Finalement, après de longues minutes qui semblaient durer une éternité, il s'avança d'un pas résolu vers les deux elfes de sang.
— Est-ce qu'au moins vous pouvez nous garantir que votre... ami n'est pas une menace pour mes compagnons et moi ? demanda le draeneï toujours méfiant.
— Je suis peut-être une enfant de chœur mais je peux vous garantir que lui, il l'est, répondit Sonulia en contemplant Bathris d'un regard nostalgique.
Cela sembla néanmoins au suffire au draeneï pour qu'il lui fasse signe d'allonger l'elfe de sang en piteux état afin qu'il puisse l'examiner.
— J'ignore ce qui lui ait arrive mais c'est un miracle qu'il ait pu marcher, en déduit Ouladre après examen. Il souffre de pas de contusions et de déshydratation. Qu'on lui donne à voir pendant que je le soigné.
— Je m'en occupe ! dit le gnome en amenant sa gourde.
— Tiens, toi aussi, Bilbo ? s'étonna Batël.
— Ce n'est pas de gaité de cœur ! se défendit Baelbo. Mais j'avoue que... si j'avais été à sa place...j'aurai accepté l'aide de n'importe qui, même d'un trogg.
— Et moi qui craignais m'être ramolli ! s'exclama le nain amusé.
Et l'improbable se produit. Le gnome porta sa gourde aux lèvres de l'elfe de sang blessé tandis que le draeneï usait de ses sorts de soins pour le guérir de ses contusions.
Sonulia en profita pour recouvrir son visage de son foulard et remettre sa capuche sur sa tête. Elle espérait qu'ainsi Bathris ne la reconnaîtrait pas à son réveil, ne tenant pas à ce qu'il la reconnût dans son accoutrement. Et elle espérait également cacher les larmes qu'elle n'arrivait plus à contenir.
Puis Bartelo vint l'interroger d'un air innocent :
— Dites donc, vous aviez l'air de bien le connaître... Lui-là, allongé au sol. Je me trompe ?
— ... En quelque sorte, se contenta de répondre Sonulia.
— Mmh... Un petit ami à vous ?
— M... Non mais ça ne va pas ! s'énerva Sonulia. Mêlez vous de ce qui vous regarde !
— Ça va ! C'était juste pour savoir...
Bathris revint doucement à lui après que le draeneï eût fini de lui prodiguer ses soins, recrachant le trop plein d'eau qu'il avait dans la gorge.
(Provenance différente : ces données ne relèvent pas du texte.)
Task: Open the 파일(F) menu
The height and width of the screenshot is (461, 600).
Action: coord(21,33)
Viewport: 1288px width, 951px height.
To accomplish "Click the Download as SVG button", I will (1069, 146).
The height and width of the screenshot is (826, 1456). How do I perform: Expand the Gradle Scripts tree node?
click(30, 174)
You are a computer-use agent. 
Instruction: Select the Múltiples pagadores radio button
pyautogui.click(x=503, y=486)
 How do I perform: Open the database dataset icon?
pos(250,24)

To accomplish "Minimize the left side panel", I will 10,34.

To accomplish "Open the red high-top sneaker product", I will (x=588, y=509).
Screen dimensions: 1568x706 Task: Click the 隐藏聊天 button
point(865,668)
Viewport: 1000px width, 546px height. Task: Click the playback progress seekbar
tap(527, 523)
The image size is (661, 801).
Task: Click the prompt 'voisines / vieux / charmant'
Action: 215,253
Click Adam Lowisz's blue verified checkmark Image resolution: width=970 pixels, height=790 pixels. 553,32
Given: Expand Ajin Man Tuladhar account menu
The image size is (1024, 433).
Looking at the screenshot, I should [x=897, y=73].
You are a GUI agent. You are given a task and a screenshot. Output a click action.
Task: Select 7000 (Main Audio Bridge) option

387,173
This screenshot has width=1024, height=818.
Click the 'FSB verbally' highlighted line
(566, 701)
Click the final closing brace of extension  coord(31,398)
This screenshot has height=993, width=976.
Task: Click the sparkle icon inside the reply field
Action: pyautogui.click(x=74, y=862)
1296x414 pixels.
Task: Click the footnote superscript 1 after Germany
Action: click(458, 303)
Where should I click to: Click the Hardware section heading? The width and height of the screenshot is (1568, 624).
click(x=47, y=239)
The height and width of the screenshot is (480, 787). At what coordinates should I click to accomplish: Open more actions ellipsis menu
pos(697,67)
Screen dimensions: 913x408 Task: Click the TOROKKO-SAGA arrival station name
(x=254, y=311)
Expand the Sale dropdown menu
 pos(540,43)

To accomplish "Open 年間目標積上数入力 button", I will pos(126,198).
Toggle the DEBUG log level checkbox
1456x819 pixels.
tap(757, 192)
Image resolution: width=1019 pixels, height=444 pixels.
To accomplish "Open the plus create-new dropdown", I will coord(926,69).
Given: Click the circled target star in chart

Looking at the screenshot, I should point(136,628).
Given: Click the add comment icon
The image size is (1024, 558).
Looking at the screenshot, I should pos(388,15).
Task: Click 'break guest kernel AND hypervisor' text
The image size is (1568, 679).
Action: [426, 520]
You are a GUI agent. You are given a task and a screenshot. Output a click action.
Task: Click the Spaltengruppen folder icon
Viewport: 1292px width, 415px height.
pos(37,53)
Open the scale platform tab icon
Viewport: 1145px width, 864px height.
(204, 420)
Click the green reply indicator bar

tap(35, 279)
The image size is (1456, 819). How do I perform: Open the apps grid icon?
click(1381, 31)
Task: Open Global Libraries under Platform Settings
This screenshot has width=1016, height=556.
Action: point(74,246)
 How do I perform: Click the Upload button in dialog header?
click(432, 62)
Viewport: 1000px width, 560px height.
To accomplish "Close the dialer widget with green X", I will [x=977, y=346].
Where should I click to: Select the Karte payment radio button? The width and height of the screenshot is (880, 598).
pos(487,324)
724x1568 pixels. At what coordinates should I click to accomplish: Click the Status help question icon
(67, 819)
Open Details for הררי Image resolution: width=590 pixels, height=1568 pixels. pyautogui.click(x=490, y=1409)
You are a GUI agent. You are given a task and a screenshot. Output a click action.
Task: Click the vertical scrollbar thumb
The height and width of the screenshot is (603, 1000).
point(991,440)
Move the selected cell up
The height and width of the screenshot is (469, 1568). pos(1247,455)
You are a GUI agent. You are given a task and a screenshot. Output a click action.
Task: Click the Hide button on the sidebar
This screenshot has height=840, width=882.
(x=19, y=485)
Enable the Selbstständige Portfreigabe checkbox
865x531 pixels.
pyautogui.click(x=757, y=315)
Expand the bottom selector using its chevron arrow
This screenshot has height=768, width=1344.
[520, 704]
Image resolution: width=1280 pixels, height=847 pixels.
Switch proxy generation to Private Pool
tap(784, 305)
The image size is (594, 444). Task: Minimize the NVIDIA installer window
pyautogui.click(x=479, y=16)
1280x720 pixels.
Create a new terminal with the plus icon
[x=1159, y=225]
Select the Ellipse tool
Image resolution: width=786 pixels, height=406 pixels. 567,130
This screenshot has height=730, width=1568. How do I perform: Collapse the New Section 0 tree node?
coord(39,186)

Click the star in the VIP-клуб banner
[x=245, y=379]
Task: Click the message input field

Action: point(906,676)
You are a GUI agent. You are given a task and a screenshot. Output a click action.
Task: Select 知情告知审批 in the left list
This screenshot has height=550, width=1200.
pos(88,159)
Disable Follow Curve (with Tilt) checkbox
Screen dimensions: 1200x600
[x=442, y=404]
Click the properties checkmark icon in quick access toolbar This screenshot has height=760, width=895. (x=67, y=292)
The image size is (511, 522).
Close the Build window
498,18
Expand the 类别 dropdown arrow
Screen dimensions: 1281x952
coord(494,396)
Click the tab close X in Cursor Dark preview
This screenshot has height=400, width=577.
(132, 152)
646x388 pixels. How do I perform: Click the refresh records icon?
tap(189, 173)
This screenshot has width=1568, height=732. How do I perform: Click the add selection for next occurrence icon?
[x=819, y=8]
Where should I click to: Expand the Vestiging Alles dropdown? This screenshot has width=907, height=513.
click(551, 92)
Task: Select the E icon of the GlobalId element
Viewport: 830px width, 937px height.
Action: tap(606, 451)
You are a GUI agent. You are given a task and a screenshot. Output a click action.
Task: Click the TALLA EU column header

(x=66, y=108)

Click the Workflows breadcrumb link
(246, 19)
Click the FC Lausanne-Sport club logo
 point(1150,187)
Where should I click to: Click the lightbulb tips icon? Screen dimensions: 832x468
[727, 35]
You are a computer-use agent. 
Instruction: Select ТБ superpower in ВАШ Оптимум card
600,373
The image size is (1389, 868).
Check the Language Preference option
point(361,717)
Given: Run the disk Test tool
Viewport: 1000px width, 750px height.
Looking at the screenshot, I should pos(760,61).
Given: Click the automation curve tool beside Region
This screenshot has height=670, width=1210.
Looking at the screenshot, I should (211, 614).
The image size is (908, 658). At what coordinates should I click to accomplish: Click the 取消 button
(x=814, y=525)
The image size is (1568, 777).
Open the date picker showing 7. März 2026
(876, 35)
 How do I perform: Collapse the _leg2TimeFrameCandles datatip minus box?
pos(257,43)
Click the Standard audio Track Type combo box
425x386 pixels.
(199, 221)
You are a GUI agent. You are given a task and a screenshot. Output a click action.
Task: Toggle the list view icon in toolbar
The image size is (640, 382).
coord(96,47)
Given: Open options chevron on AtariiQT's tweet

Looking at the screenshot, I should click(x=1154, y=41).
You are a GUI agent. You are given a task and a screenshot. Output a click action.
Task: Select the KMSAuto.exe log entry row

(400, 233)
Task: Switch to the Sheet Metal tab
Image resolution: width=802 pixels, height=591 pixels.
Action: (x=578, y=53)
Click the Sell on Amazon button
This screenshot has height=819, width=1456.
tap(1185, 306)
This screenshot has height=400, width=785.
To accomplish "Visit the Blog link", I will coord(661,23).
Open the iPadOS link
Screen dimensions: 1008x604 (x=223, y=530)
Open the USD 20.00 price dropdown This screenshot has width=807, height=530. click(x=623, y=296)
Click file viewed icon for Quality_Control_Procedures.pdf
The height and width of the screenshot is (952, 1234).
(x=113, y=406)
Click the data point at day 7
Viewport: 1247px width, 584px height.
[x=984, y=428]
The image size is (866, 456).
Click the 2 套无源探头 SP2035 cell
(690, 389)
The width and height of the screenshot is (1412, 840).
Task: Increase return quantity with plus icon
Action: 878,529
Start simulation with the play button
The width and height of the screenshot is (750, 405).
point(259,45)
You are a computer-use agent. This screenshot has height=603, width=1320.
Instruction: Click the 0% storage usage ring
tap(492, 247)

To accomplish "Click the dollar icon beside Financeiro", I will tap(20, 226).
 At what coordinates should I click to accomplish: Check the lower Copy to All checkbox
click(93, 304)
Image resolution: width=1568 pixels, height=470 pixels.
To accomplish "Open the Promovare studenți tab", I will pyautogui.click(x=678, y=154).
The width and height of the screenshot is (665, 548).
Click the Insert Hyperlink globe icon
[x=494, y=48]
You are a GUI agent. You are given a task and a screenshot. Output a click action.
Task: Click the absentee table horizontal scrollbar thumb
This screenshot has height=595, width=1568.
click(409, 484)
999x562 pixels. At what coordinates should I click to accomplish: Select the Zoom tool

— Ça devrait aller, dit Ouladre. Il n'est plus en danger.
— C'est quand même curieux, fit remarqué le gnome. J'ai l'impression de l'avoir déjà vu quelque part...
— Oh, c'est vous ! s'exclama Bathris ayant retrouvé ses esprits. Loué soit le soleil ! C'est justement vous que je cherchais ! Votre amie est en danger !
— De quelle "amie" tu parles, mon grand ? l'interrogea le nain sceptique.
— De l'elfe de la nuit archère ! répondit l'elfe de sang en catastrophe. Avec son tigre noir !
— Tu... Tu veux parler de Gahahli Ventenuit ? lui demanda Baelbo d'un seul coup livide.
— Et de son Sabre-de-nuit, Jakua ? demanda à son tour Ouladre.
— Eux mêmes, répondit Bathris d'un air désolé. Il faut que vous...
Il n'eut pas le temps de finir sa phrase que le gnome, soudain pris de frénésie, l'empoigna par le col, le secouant rageusement et l'assommant de questions :
— Qu'as tu fais d'elle, sale enflure ? Qu'as tu fait de Lili ? Tu l'as enlevé, c'est ça ? Où est-elle ?
Le reste du groupe fut surpris par son comportement. Ils n'avaient encore jamais vu Baelbo dans un état pareille. Pas même quand on se moquait de sa taille ou qu'on écorchait son nom pour la énième fois.
Ils tentèrent en vain de le calmer mais en vain. Le gnome restait sourd à leur parole.
Seule Sonulia, encore plus désemparée que le groupe, parvint à détourner l'attention du gnome en criant sous le coup de l'impatience :
— VA-TU LE LAISSER RÉPONDRE, ANAR'ALAH BELORE !
Libéré de l'emprise du gnome, surpris par la voix de crécelle de la femme elfe de sang, Bathris dût reprendre son souffle avant de reprendre la parole :
— Elle est... Prisonnière... Au Temple Noir...
— Le Temple Noir ? s'exclama le draeneï le souffle coupé. Mais qu'elle folie la conduite là bas ?
— C'est ma faute, confessa Bathris. C'est moi qui m'étais fait prisonnier. Puis votre ami est venu à la rescousse et a réussi à me faire libérer. Mais elle a dû me laisser sa monture volante et prendre la place comme prisonnier...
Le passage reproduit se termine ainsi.